### What is being asked
Write out exactly, excluding pictures, the lines from the one containing "You are a computer-use agent. 823x646 pixels." through the end of the data, both included.

----

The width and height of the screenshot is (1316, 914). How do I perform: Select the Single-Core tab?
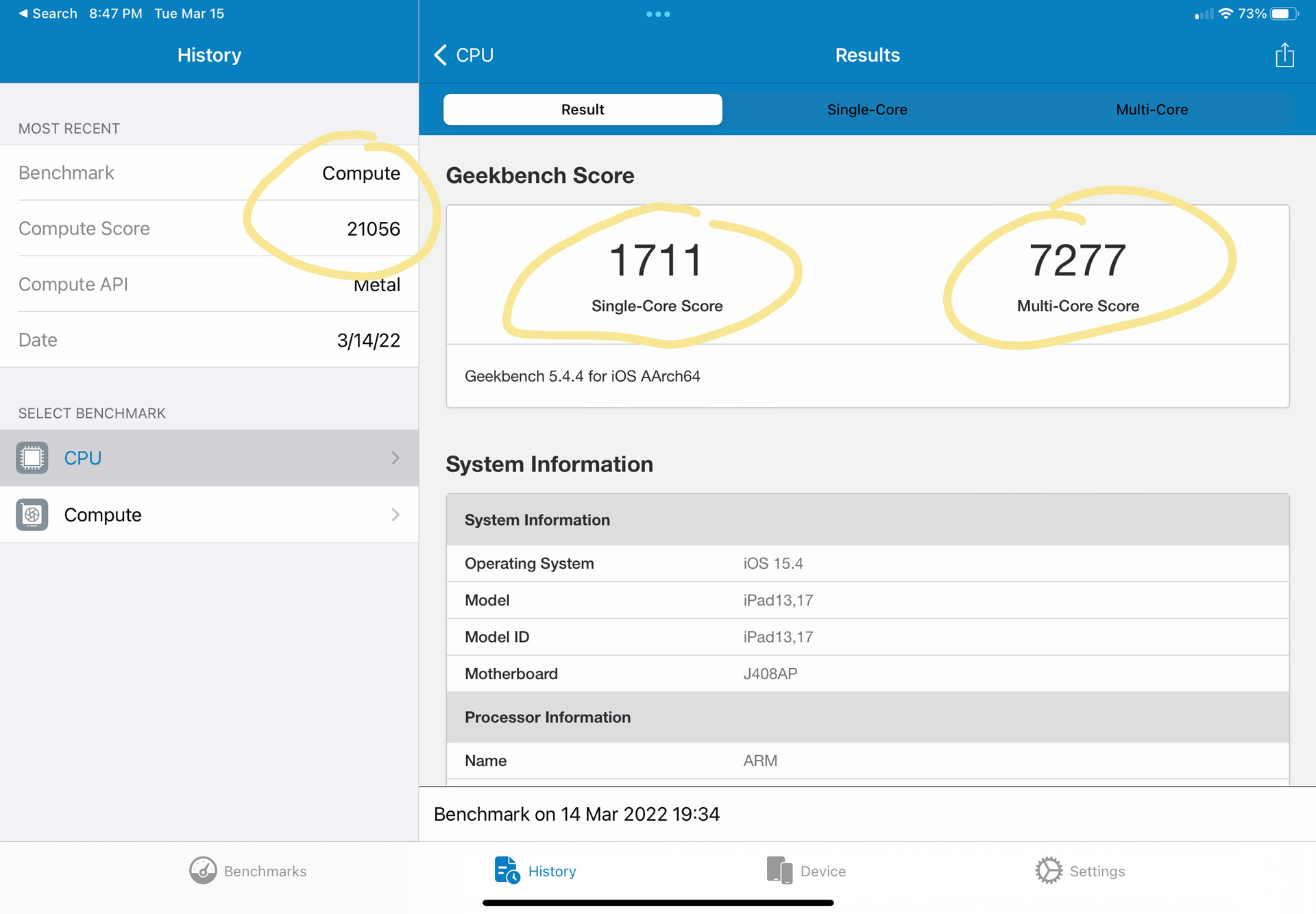(866, 109)
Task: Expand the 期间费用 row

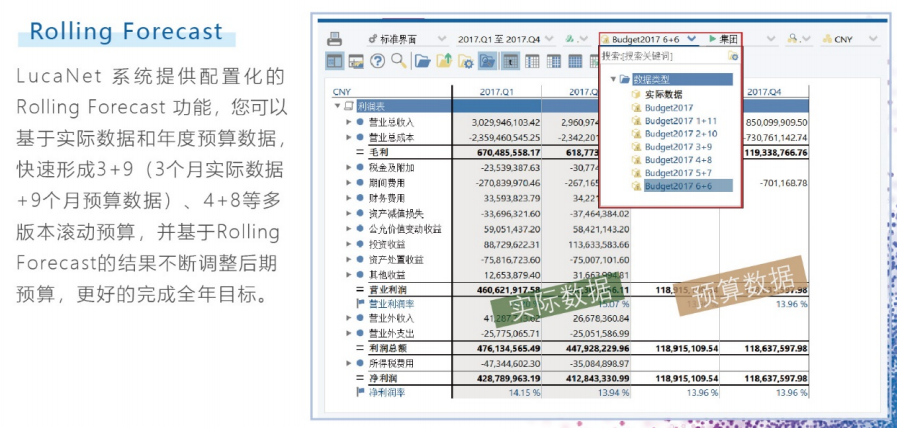Action: point(349,182)
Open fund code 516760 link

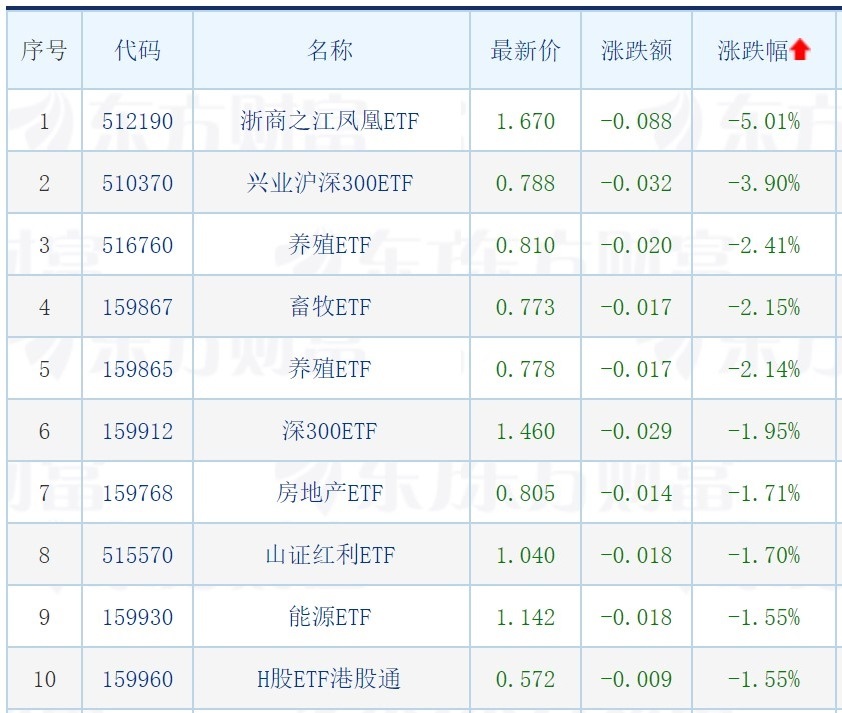click(x=137, y=245)
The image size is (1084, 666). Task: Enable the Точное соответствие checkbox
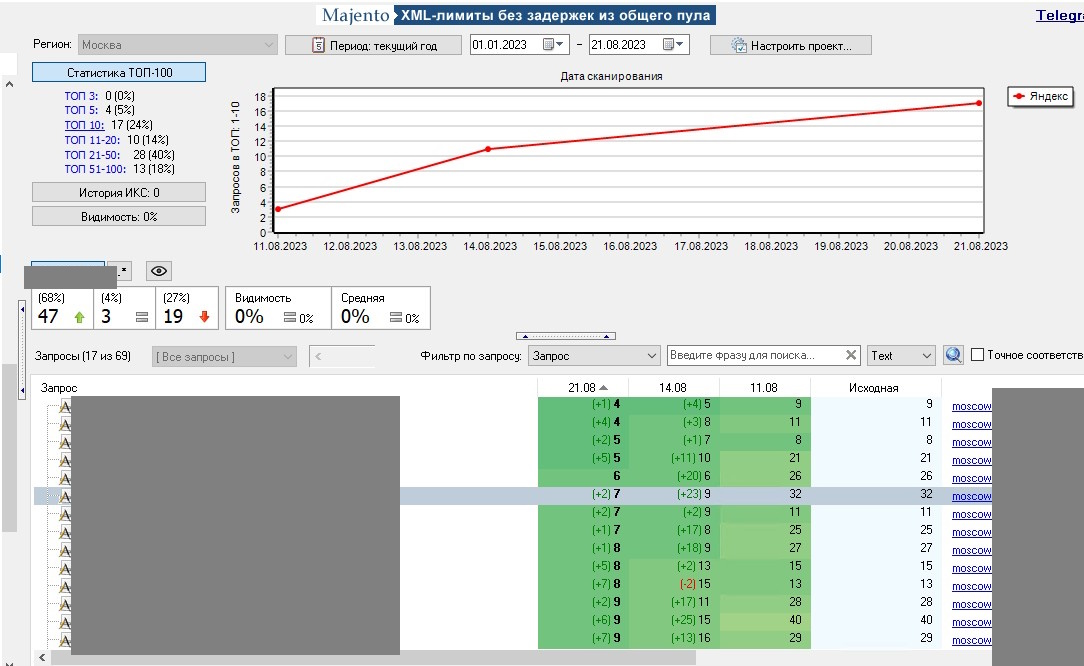[978, 355]
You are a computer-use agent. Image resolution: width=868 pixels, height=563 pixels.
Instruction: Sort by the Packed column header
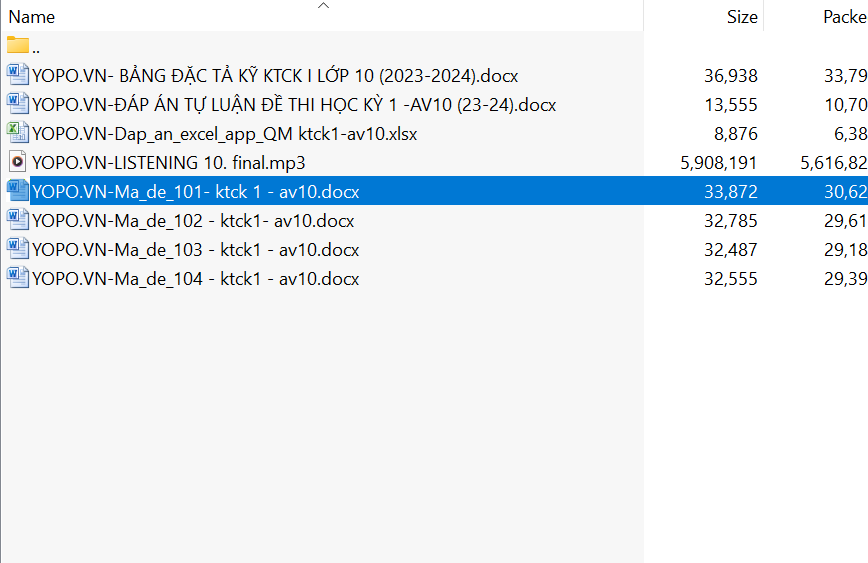[843, 17]
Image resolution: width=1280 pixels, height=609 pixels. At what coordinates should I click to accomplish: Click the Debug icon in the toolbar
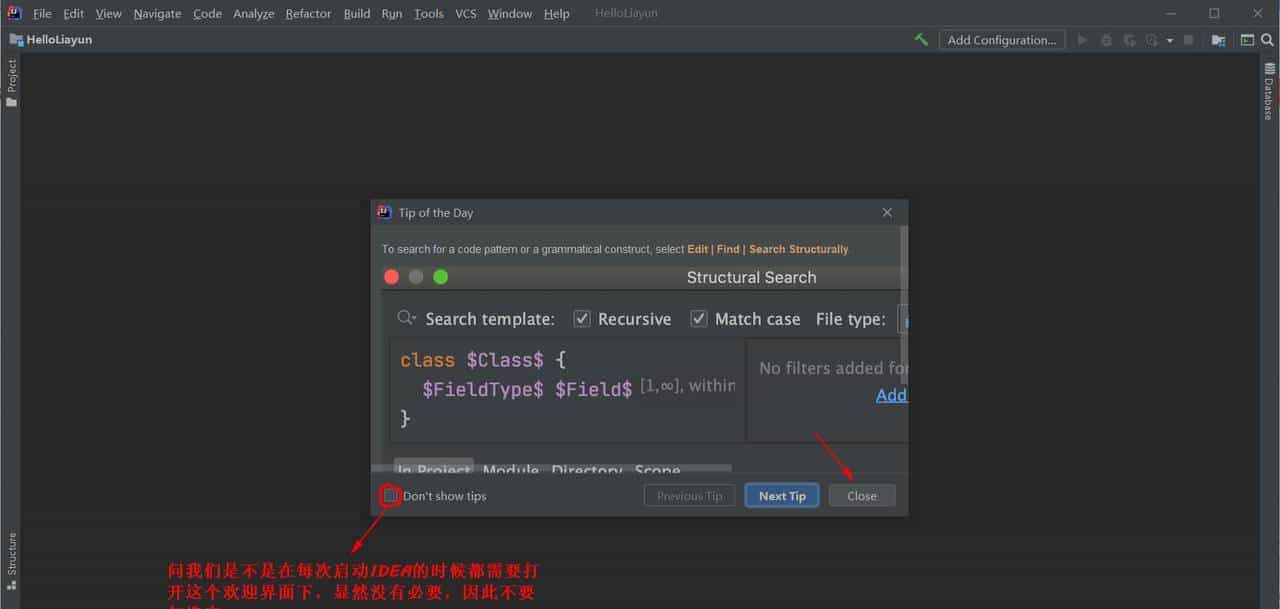[1107, 39]
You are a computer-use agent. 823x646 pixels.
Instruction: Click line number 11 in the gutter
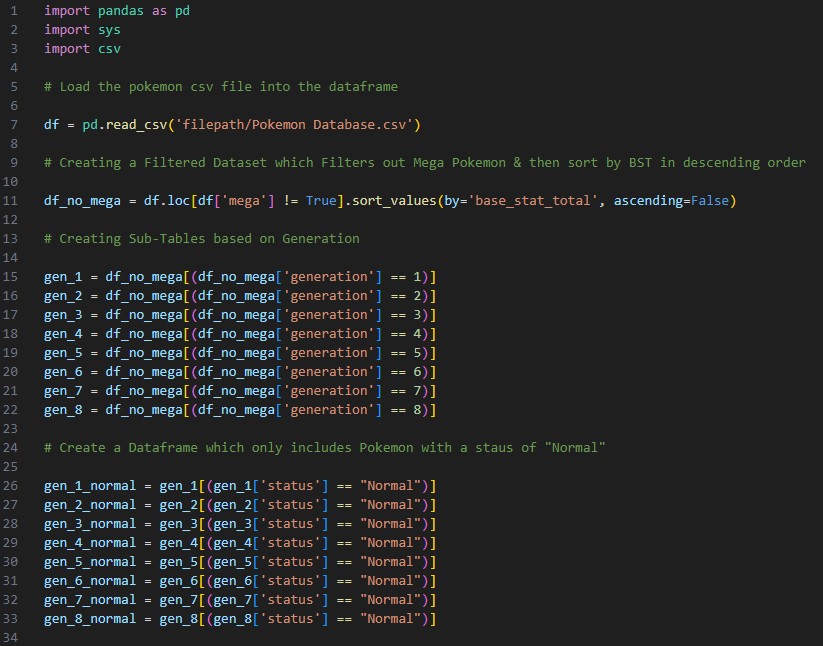[10, 200]
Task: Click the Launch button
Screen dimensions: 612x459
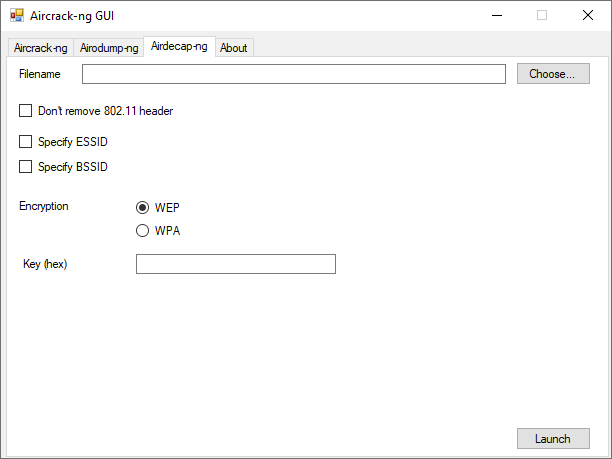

----

### Answer to this task
You are a computer-use agent. 823x646 pixels.
Instruction: Click line number 11 in the gutter
[10, 200]
Task: Click the Launch button
Screen dimensions: 612x459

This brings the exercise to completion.